━━━ TESTO ━━━

Di fronte a ciò che vediamo, alla folla di disperati ed ai loro carnefici, non riusciamo a capire di cosa si tratta. Sono migrazioni volontarie o forse fughe indotte, o magari minacciose invasioni? Riusciamo davvero, abbiamo gli elementi per capire a quale evento epocale stiamo assistendo?
Questo film di certo non da risposte, non prende parte, ma si limita ad osservare. Racconta di un funzionario integerrimo che pur di mantenere il suo zelo metterà a tacere la sua coscienza. Perché non può prendere a cuore la tragedia a cui assiste, non può guardare quei migranti negli occhi, altrimenti non saranno più numeri ma persone, ed allora non potrà sarà costretto ad agire.
Siamo nella Libia post Gheddafi, il film aveva anticipato la triste realtà odierna. Segre ci fa capire cosa si intende quando i governi dicono bisogna prendere accordi con i locali per evitare gli sbarchi. In sostanza ci mostra cosa si intende con l'espressione aiutiamoli a casa loro.
E noi gente comune, noi che non decidiamo di far scoppiare guerre civili o fomentiamo odi etnici, che non vogliamo mettere tutti contro tutti per mantenere gli equilibri in Africa e nel Medio Oriente, ci troviamo a fare i conti con gli effetti di una causa che non conosciamo, né abbiamo scatenato.

━━━ RECORD DI DATI ━━━

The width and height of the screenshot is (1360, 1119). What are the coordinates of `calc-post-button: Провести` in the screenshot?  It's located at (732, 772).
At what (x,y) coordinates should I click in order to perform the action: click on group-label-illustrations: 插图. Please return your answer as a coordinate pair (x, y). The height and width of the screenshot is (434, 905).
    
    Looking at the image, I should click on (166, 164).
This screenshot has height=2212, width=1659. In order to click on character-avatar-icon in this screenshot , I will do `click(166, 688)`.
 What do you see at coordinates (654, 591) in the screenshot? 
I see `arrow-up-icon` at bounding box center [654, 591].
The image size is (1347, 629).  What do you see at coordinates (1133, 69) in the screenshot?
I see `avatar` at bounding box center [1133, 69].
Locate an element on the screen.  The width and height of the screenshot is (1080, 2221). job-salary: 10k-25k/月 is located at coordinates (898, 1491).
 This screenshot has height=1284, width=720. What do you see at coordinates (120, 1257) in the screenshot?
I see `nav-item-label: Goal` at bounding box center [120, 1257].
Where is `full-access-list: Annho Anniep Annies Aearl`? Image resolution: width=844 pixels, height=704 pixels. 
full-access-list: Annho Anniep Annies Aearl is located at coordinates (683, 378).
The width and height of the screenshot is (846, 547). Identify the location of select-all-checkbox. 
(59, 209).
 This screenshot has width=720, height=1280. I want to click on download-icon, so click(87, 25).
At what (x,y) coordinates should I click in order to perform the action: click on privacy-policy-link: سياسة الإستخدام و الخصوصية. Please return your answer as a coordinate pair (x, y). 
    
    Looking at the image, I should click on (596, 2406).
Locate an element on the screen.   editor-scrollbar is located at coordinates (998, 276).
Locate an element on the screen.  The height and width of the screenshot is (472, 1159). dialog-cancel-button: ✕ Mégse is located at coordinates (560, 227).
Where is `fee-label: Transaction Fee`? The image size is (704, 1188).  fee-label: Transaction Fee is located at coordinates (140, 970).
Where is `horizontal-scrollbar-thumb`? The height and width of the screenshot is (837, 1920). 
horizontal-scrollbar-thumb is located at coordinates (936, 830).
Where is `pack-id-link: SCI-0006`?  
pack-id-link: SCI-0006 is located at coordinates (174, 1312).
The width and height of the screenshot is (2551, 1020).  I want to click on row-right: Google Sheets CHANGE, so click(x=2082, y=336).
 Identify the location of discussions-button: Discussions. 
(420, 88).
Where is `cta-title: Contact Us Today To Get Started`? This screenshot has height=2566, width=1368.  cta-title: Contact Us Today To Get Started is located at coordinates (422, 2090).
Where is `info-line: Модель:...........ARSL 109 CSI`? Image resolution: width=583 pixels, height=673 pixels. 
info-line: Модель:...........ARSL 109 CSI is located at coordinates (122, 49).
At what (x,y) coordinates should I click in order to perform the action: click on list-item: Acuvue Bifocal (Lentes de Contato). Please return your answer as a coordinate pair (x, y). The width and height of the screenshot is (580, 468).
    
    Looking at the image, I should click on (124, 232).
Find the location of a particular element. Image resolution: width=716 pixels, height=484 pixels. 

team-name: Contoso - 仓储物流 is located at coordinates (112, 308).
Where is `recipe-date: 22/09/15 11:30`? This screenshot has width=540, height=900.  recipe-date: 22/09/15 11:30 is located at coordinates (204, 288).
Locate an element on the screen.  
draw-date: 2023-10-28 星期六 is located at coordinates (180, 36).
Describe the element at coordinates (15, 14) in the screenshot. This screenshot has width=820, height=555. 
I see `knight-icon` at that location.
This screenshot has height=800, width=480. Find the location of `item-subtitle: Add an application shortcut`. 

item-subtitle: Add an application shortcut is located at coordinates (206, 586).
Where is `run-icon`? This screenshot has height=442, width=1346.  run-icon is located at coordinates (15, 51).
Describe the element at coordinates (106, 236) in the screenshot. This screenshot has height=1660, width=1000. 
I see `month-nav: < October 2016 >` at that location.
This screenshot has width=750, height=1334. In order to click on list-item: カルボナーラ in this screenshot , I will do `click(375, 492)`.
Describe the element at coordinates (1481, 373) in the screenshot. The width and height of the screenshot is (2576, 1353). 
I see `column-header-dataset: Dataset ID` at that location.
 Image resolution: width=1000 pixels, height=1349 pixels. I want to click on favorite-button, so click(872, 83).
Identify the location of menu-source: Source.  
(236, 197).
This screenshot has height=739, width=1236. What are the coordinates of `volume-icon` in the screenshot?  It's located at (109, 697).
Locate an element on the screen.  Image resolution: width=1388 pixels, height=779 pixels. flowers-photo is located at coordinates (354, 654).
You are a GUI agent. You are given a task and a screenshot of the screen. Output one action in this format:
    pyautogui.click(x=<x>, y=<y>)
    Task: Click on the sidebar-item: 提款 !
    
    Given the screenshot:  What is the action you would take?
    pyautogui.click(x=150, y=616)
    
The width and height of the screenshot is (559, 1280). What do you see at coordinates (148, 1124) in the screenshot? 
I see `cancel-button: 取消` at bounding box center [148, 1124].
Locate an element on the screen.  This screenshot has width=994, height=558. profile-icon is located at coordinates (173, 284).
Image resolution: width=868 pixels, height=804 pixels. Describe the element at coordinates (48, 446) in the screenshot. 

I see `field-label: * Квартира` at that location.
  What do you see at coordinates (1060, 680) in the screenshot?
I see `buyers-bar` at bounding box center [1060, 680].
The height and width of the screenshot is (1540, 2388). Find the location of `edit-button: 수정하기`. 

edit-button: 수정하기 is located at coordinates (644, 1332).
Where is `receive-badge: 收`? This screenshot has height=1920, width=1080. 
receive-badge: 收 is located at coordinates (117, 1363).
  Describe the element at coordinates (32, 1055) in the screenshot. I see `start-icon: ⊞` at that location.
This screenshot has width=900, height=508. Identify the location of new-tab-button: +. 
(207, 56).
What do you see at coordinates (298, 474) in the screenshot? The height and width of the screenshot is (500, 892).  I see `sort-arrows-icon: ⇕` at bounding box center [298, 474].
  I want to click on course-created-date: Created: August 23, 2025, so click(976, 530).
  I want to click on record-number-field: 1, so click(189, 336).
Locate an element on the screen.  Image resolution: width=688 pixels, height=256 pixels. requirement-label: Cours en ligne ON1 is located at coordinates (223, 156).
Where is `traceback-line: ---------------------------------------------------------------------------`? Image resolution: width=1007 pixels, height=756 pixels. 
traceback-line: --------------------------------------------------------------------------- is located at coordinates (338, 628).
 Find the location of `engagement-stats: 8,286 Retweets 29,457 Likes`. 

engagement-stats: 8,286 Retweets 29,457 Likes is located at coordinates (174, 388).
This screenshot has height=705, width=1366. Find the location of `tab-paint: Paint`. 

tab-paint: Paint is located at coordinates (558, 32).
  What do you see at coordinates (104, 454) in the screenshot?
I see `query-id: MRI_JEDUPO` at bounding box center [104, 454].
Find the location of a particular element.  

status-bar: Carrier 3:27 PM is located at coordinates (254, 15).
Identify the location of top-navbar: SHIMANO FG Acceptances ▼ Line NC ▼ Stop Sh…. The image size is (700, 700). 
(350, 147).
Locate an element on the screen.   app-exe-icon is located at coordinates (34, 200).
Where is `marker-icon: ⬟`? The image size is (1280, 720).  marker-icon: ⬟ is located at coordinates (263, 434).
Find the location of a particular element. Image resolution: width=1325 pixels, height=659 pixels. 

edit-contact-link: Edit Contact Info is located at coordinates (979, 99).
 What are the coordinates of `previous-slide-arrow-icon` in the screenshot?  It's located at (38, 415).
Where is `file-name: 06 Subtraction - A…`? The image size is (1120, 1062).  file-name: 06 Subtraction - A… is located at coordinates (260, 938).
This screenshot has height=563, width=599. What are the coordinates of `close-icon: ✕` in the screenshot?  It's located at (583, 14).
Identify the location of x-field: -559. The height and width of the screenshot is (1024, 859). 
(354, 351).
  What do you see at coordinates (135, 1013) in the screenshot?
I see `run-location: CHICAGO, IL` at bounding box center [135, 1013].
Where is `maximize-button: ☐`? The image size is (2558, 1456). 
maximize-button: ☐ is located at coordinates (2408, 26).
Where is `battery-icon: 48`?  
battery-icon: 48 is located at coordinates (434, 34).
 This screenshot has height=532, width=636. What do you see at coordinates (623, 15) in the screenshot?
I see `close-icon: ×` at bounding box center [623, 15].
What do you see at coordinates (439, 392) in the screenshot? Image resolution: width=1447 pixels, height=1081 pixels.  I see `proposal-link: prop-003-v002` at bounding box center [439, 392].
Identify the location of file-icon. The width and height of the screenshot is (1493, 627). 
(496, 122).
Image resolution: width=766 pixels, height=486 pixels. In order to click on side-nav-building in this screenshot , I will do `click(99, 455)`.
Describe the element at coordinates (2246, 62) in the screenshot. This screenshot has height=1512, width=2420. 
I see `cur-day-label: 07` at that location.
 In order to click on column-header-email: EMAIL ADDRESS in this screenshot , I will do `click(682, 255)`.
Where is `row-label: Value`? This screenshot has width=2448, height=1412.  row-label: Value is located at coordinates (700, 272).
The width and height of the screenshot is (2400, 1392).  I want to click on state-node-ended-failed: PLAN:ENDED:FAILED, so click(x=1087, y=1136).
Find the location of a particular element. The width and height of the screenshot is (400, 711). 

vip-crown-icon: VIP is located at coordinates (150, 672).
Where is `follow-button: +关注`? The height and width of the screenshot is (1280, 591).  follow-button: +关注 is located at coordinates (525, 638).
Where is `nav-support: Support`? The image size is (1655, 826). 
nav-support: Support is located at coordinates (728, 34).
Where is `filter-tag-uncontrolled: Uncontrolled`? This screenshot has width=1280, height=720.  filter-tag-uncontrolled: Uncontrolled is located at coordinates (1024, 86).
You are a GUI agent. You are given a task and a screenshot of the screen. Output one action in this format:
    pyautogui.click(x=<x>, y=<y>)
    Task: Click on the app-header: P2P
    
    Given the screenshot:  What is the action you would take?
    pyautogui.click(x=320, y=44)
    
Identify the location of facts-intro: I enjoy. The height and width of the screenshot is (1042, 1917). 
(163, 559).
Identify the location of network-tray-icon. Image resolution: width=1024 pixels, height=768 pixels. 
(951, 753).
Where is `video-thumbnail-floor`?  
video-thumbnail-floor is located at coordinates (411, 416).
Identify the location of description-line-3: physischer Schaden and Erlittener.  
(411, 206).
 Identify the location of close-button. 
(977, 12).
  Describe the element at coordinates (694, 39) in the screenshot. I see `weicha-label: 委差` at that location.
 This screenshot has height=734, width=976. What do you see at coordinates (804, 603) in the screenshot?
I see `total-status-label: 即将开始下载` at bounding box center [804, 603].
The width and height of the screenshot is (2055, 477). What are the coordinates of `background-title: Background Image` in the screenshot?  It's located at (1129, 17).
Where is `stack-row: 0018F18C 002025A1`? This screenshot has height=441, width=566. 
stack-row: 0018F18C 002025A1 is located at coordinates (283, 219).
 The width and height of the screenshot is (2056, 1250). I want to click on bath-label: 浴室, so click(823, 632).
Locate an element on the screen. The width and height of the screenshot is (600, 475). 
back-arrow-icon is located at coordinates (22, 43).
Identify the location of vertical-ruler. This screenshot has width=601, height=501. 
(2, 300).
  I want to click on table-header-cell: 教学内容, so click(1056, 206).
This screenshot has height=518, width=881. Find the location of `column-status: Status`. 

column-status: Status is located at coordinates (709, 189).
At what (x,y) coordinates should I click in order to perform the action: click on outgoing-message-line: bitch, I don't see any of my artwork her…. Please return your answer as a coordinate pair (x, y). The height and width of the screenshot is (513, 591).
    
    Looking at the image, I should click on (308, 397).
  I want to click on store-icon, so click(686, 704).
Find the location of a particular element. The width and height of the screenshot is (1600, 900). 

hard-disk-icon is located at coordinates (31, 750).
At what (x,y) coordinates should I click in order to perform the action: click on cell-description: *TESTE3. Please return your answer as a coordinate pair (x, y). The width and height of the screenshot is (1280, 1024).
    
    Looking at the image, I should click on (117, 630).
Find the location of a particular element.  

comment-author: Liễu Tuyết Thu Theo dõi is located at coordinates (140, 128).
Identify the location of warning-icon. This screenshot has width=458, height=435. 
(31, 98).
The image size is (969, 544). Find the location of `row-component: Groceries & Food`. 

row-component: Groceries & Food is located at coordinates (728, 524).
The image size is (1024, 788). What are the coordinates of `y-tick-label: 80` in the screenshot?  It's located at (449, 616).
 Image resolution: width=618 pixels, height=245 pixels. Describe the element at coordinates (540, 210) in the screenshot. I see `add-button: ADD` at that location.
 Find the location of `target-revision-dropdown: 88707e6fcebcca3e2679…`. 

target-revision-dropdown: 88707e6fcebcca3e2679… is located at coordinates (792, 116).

━━━

# AZIONE RICHIESTA 1:
Riassumi in forma più breve il paragrafo del testo che inizia con "Siamo nella Libia post Gheddafi", mantenendone le informazioni principali.
# AZIONE RICHIESTA 2:
Copia senza alcuna modifica le righe dei record, partendo da quella che contiene "What do you see at coordinates (104, 454)" e terminando con quella che contiene "coordinates (260, 938).", entrambe comprese.
Il testo e i record non hanno alcun legame tra loro.

# RISULTATO ATTESO 1:
Il film, ambientato nella Libia del dopo Gheddafi, aveva anticipato la triste realtà di oggi. Segre mostra che cosa significa in concreto l'invito dei governi a trovare accordi con i locali per evitare gli sbarchi, cioè lo slogan «aiutiamoli a casa loro».

# RISULTATO ATTESO 2:
  What do you see at coordinates (104, 454) in the screenshot?
I see `query-id: MRI_JEDUPO` at bounding box center [104, 454].
Find the location of a particular element.  

status-bar: Carrier 3:27 PM is located at coordinates (254, 15).
Identify the location of top-navbar: SHIMANO FG Acceptances ▼ Line NC ▼ Stop Sh…. The image size is (700, 700). 
(350, 147).
Locate an element on the screen.   app-exe-icon is located at coordinates (34, 200).
Where is `marker-icon: ⬟`? The image size is (1280, 720).  marker-icon: ⬟ is located at coordinates (263, 434).
Find the location of a particular element. Image resolution: width=1325 pixels, height=659 pixels. 

edit-contact-link: Edit Contact Info is located at coordinates (979, 99).
 What are the coordinates of `previous-slide-arrow-icon` in the screenshot?  It's located at (38, 415).
Where is `file-name: 06 Subtraction - A…`? The image size is (1120, 1062).  file-name: 06 Subtraction - A… is located at coordinates (260, 938).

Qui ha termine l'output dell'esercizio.